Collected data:
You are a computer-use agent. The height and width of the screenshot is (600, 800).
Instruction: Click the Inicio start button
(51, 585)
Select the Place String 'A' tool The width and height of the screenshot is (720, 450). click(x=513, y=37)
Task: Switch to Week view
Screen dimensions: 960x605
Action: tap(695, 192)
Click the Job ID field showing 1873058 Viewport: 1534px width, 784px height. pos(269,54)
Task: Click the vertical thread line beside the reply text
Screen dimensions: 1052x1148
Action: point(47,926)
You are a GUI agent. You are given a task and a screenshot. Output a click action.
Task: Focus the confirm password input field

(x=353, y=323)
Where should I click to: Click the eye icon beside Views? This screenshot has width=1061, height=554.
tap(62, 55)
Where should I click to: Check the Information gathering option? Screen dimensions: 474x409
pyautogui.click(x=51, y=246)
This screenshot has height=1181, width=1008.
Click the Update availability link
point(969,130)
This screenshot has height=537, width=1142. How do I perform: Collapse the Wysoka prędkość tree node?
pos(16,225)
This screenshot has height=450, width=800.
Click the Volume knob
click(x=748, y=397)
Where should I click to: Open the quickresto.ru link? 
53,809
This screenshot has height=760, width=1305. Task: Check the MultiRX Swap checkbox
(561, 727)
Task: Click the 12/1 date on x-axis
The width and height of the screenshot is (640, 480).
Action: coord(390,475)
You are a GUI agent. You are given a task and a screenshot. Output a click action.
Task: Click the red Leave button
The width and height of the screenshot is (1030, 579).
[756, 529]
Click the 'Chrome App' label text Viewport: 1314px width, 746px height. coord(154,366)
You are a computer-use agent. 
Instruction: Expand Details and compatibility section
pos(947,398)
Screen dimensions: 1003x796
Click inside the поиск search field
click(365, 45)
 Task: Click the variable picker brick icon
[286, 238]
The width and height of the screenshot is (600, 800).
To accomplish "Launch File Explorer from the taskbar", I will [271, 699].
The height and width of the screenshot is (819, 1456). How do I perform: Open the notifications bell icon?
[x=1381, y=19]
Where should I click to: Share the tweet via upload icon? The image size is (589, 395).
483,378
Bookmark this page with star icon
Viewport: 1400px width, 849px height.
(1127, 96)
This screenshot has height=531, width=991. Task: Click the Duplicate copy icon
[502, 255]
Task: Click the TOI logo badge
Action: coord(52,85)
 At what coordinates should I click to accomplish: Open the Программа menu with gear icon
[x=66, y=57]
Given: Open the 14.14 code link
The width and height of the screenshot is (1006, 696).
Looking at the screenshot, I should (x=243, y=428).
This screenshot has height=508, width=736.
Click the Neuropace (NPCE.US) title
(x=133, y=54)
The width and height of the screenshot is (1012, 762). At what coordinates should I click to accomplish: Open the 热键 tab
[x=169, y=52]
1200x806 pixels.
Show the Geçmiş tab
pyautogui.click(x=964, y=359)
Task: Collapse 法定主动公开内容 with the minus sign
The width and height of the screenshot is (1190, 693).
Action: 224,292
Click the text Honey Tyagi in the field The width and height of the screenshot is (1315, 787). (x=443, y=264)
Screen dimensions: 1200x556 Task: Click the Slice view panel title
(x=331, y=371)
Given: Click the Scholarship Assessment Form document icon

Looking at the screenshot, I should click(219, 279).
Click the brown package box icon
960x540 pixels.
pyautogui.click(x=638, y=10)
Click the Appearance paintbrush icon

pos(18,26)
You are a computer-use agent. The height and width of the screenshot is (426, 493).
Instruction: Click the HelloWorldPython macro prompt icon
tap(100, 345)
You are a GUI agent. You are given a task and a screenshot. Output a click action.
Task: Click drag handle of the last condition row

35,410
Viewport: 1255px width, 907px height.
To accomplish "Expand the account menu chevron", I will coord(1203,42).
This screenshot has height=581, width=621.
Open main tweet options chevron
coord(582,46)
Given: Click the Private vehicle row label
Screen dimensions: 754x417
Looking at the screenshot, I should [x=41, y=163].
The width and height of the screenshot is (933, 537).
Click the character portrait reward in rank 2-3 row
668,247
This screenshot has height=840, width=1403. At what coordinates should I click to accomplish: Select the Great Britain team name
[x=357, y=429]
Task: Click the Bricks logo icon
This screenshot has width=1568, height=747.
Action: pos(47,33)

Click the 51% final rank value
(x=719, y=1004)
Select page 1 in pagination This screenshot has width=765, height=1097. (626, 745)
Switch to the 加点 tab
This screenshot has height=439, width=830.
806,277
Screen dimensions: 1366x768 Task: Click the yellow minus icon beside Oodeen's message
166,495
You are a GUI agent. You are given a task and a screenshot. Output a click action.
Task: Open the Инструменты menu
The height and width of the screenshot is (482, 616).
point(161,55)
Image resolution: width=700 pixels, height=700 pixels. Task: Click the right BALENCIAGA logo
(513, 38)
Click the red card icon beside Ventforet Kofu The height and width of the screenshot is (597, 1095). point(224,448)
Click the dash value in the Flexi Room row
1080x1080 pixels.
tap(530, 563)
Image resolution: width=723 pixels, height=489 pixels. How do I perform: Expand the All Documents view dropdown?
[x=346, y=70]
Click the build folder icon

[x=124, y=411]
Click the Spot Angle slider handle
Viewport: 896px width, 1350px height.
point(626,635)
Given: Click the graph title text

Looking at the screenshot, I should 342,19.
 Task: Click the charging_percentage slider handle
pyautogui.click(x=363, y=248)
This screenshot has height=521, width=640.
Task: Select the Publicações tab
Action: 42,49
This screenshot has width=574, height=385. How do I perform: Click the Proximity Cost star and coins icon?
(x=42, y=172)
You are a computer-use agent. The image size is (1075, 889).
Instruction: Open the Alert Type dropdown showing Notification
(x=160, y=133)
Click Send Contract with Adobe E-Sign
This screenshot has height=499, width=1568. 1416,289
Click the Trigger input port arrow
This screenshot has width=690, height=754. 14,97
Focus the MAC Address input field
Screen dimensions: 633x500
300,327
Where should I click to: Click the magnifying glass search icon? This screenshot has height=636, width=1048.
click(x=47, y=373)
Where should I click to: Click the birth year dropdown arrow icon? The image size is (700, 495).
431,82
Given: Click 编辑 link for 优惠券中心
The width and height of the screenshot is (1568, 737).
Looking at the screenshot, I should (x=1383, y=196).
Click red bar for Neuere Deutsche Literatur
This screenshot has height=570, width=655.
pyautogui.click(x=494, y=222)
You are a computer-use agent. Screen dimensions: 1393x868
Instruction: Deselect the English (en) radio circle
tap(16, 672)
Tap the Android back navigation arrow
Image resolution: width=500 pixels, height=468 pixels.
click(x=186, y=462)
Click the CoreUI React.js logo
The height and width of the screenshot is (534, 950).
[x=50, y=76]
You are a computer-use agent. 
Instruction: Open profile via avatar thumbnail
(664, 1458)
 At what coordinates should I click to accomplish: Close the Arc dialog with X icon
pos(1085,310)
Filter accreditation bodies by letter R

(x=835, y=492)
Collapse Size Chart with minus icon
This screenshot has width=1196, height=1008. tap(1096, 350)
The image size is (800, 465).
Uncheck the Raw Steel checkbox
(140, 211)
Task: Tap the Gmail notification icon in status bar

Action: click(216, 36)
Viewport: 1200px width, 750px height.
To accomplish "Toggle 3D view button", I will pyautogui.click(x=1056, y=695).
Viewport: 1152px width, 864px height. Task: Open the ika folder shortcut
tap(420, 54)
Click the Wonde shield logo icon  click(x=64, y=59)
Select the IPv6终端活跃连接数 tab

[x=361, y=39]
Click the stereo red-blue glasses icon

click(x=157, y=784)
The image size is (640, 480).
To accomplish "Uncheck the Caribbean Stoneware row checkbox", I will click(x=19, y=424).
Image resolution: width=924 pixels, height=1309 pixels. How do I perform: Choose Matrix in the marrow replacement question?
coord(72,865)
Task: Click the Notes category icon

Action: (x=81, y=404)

What is needed
Every line from the line containing "Task: Tap the" through the line containing "The image size is (640, 480)." in the records above must be retyped exactly. Leave out the rest.

Result of the task
Task: Tap the Gmail notification icon in status bar

Action: click(216, 36)
Viewport: 1200px width, 750px height.
To accomplish "Toggle 3D view button", I will pyautogui.click(x=1056, y=695).
Viewport: 1152px width, 864px height. Task: Open the ika folder shortcut
tap(420, 54)
Click the Wonde shield logo icon  click(x=64, y=59)
Select the IPv6终端活跃连接数 tab

[x=361, y=39]
Click the stereo red-blue glasses icon

click(x=157, y=784)
The image size is (640, 480).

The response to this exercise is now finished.